What kind of re-rating will be generated as a consequence remains open to question, but given that the recent upward move was stimulated simply by a publicly stated improvement in the earnings outlook on the current 55,000 production level, one suspects that there may be plenty more interest in the market as earnings and margins go up next year, and costs come down.
All of which begs the obvious question: what will the company do with the extra cash it will be generating?
“We’ve been paying a dividend since 2012 and we absolutely understand the importance of paying a dividend given the environment in which we’re operating,” says Learmonth.
“But if we paid out every single dollar we earned we’d become ex-growth, and that might not sit well with investors since we’re mining a depleting asset. So we want the flexibility to increase the dividend at a faster or a slower rate depending on what else we’re doing.”
Over the years Caledonia has developed a deep well of in-country expertise in Zimbabwe, and it’s also attracted some high calibre mining industry professionals onto its board, including John McGloin, the former head of Amara Mining and Nick Clarke, the man behind the almost unparalleled success of Central Asia Metals (LON:CAML). Learmonth himself has been on board for many a year, while chief executive Steve Curtis has extensive experience of the business environment in Southern Africa.

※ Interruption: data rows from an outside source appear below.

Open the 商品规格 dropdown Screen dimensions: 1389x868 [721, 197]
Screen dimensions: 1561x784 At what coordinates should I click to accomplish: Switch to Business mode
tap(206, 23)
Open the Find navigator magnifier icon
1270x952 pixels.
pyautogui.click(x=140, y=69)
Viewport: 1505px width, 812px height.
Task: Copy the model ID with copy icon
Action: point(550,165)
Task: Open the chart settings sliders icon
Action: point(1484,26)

All of which experience can be deployed into the search for new growth opportunities.
“We can comfortably increase the dividend and invest in early stage new projects,” says Learmonth.
“The new projects will be in Zimbabwe, which remains a very underexplored gold jurisdiction. But we won’t be looking at buying any big existing gold operation. Most of those assets require significant recapitalisation. Our approach is to get our hands on brownfields projects explored historically by the likes of Anglo American (LON:AAL) or Falconbridge, and then over the course of two years identify a resource base. It will take at least two million ounces will get us excited, although some of the stuff we’re looking at is potentially bigger.”
It’ll be relatively slow work, and won’t provide explosive growth. But then, Caledonia has time. The mine life at Blanket goes out to 2034 and there may even be significant resource left after that. Meanwhile, the outlook for gold remains distinctly positive.
The price has already touched US$1,580, and with the ongoing uncertainties around US politics, the coronavirus, the Middle East and a host of other imponderables, gold is likely to remain much in demand as the safe haven asset of choice.
So Caledonia is set up nicely. Growth in the near-term is assured, longer-term growth is underwritten, and investors are already beginning to show their appreciation. It’s a pattern that seems likely to be repeated in the future.